400 years ago, in 1619, our ancestors were taken

and brought here on a ship called the White Lion

a whole year before the Mayflower arrived.

The little girl, in narration

The funny thing—and by funny is meant weirdly stupid—about the negative reaction to the 1619 Project and the use of it in schools to teach kids American history is that there is very little in the project that is surprising about the specific fact that slavery existed in America and as a result created systemic racism. It is hardly a great big secret that white Americans owned black African like property. The only information that will be new and come as a surprise to most Americans are details that do reveal the broader context of slavery and racism not to the detriment of historical fact but just the opposite. For instance, how many people reading this learned in elementary school—or middle school or high school or even college—that Africans were brought to the New World in bondage before the vaunted Mayflower arrived at Plymouth Rock.
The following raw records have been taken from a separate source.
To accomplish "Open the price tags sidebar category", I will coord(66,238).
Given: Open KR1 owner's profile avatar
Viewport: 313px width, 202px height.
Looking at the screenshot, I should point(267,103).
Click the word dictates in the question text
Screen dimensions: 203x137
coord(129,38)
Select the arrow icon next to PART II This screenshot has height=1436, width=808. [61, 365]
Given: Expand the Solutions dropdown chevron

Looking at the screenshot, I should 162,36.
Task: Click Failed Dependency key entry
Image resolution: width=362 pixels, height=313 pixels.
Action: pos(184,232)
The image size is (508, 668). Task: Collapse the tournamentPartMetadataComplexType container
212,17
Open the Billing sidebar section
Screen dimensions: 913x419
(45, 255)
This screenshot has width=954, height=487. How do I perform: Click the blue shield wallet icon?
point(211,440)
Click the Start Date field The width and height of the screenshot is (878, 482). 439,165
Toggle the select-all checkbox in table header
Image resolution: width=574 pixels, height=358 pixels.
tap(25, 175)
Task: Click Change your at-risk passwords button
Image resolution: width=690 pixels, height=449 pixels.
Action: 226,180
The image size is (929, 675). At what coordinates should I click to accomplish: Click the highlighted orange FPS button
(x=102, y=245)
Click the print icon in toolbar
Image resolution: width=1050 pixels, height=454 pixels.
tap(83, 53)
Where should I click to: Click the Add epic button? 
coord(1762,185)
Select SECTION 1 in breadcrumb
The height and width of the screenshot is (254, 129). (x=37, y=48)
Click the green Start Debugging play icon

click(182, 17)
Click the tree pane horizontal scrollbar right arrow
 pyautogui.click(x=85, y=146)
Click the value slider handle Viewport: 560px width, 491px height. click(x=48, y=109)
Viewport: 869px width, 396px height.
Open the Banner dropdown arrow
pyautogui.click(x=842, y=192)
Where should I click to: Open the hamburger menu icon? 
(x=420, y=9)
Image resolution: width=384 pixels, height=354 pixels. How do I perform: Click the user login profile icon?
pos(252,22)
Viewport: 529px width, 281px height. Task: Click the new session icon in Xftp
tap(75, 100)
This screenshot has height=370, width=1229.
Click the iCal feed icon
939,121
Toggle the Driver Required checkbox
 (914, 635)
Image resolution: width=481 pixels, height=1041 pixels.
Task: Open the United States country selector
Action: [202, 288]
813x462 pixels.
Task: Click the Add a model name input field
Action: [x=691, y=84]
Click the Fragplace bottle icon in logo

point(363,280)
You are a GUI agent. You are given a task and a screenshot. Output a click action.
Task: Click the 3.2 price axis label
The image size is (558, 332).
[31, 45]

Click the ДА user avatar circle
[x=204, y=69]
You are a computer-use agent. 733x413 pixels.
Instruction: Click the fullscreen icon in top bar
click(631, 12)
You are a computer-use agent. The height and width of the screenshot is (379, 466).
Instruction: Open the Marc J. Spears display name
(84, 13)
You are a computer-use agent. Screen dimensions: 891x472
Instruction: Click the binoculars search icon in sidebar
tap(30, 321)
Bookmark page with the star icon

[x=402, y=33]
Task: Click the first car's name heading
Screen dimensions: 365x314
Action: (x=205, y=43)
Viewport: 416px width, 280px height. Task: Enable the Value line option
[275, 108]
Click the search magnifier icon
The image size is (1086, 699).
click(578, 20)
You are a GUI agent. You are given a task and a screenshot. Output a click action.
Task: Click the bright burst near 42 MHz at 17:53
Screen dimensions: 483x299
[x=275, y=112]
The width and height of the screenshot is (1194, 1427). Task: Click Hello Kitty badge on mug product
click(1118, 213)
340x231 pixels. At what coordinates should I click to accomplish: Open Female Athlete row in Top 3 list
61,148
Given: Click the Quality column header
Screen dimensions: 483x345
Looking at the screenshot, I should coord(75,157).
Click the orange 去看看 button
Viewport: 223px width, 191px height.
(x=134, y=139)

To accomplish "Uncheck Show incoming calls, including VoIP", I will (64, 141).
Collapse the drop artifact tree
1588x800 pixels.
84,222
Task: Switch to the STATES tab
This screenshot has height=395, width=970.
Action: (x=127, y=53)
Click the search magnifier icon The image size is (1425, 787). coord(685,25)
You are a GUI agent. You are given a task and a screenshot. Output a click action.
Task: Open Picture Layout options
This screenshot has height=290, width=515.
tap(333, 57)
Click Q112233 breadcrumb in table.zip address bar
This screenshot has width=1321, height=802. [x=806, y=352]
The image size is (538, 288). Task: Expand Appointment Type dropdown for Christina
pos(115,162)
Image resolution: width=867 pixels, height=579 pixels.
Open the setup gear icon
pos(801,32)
Oh, wait, that’s right, most people did learn that the Mayflower made its landing at Plymouth Rock even though, well, it actually did no such thing.

The Kingdom of Ndongo

was nestled between

the Lukala and the Kwanza Rivers

on a high, high plateau

in West Central Africa.

The Grandmother, in narration

One of the things which sets this history of the slave trade apart from most textbook accounts is the precision. The people who are abducted are not just Africans in the vague meaningless sense which is usually engaged to describe this process. The ancestry that the grandmother shares with the little girl is extremely precise, describing a kingdom with a name and a place. And the people who live there are also individualized, including the name of the language they grew up speaking, Kimbundu, and how they used shells as currency operating with a stable economic system in which the currently reflected the value of work just like a dollar does to Americans.

Ours is no immigration story.

The Grandmother, in narration

This powerful line does not show up just once. It becomes sort of the thematic centerpiece of the entire text with its insistence up learning and the remembering that America is an experiment in voluntary immigration but that the history of those forcibly brought here from Africa is not part of that experiment. The difference is everything and when one understand this one begins to comprehend how galling it must be to represent a culture being told to go back where they came from. Unlike literally every other ethnic culture making up America, the descendants of those Africans forced into slavery did not choose to come here and thus this widespread view that is prevalent among an ignorant minority that African Americans seem to be demanding special treatment misses the point entirely. This is a sizable section of the American experiment that actually is deserving of special treatment—whether it is actually being asked for or not—because it is about people who from the beginning were the recipient of special treatment of the most abominable kind that, notably, was not extended to or demanded from any other.